Images should be omitted while the rest of the data is duplicated exactly.

Start of Data for review

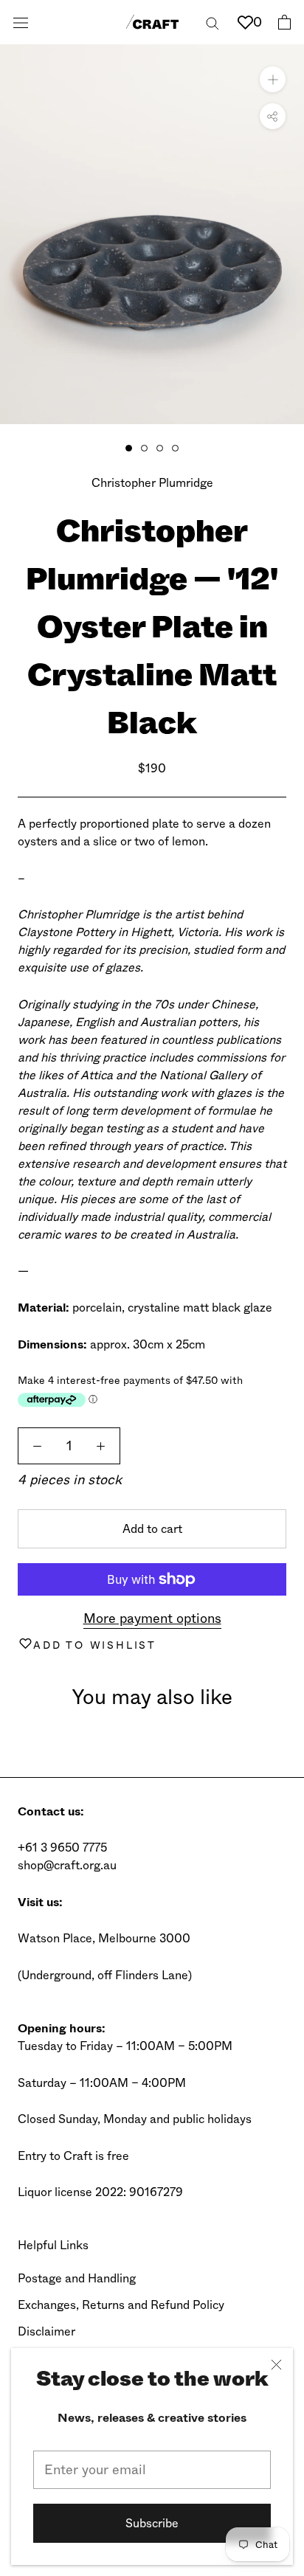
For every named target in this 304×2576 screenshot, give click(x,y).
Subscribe (152, 2523)
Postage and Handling (77, 2278)
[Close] (276, 2364)
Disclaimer (46, 2331)
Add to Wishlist (94, 1645)
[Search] (212, 22)
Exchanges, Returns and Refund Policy (121, 2304)
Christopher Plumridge (152, 482)
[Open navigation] (20, 22)
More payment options (152, 1618)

End of Data for review

» **Exercise response**
For every named target in this 304×2576 screenshot, give click(x,y).
Subscribe (152, 2523)
Postage and Handling (77, 2278)
[Close] (276, 2364)
Disclaimer (46, 2331)
Add to Wishlist (94, 1645)
[Search] (212, 22)
Exchanges, Returns and Refund Policy (121, 2304)
Christopher Plumridge (152, 482)
[Open navigation] (20, 22)
More payment options (152, 1618)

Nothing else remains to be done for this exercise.